◆ **EXERCICES PROPOSÉS**:
• a. Dans le résumé sur Sylvia et Ariel, pour quelle ville Ariel vient-il d'être embauché ?
• b. Prolongez le résumé sur Sylvia et Ariel en rédigeant la suite après sa dernière phrase.

___ EXTRAIT DU TEXTE ___

Renversée par une voiture, Sylvia se casse une jambe. A l’hôpital, elle reçoit la timide visite de l’automobiliste fautif. C’est Ariel, une star montante du foot argentin, qui vient d’être embauché à Madrid. Entre les deux jeunes naît progressivement une relation amoureuse. Mais ils doivent vivre leur histoire en secret. Éloigné de sa famille et son pays, Ariel panique, et ne tient pas ses promesses sur le terrain. Sylvia doit entrer à contrecœur dans le rôle de la petite amie secrète d’une star. Pour le meilleur et pour le pire.

___ DONNÉES RECUEILLIES ___

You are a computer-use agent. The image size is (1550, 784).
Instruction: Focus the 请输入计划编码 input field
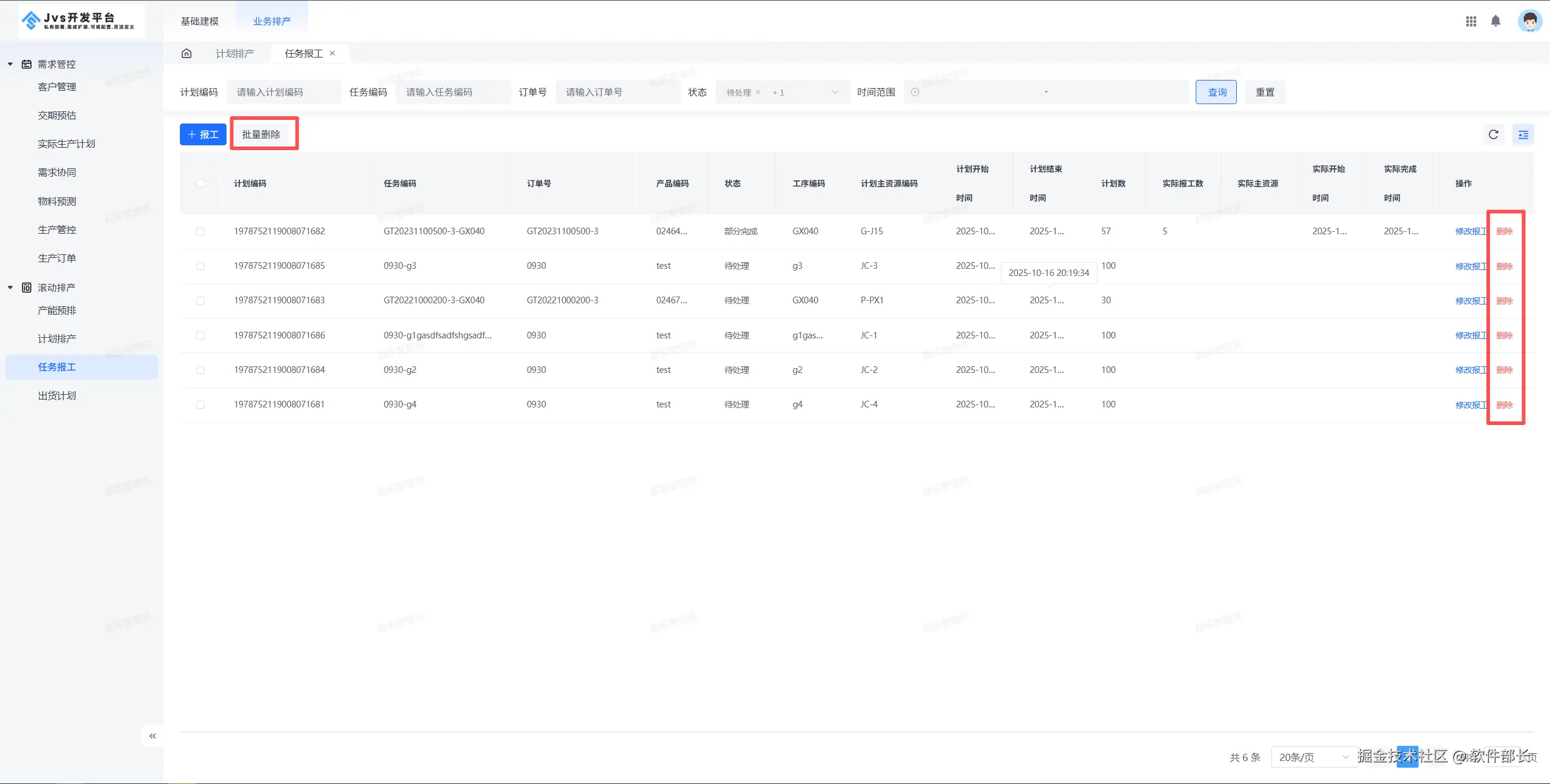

___

◆ **RÉPONSES SUCCESSIVES**:
• a. Madrid.

• b.
Scénariste et réalisateur de renom, David Trueba apparaît au générique de nombreux films espagnols, dont plusieurs de son frère, Fernando Trueba. Il co-signe également le scénario d’un des films espagnols les plus fous de ces dernières années, Le jour de la bête de Alex de la Iglesia. Cette carrière cinématographique n’est cependant nullement un fardeau dans son travail d’écrivain. Si l’on retrouve dans Savoir perdre le potentiel d’un grand film intimiste, le livre bénéficie néanmoins d’un véritable souffle littéraire. Chez Trueba, le mot est toujours juste, mais sait rester modeste. Le tour de force reste dans sa construction, souvent impressionnante, qui mêle avec brio quotidien et grandes questions, sans jamais forcer le trait. Magnifique odyssée intime, Savoir perdre est probablement la plus belle révélation étrangère de cette rentrée.
« Savoir perdre » de David Trueba, traduit de l’espagnol (Espagne) par Anne Plantagenet, éditions Flammarion, 442 pages, 21 €.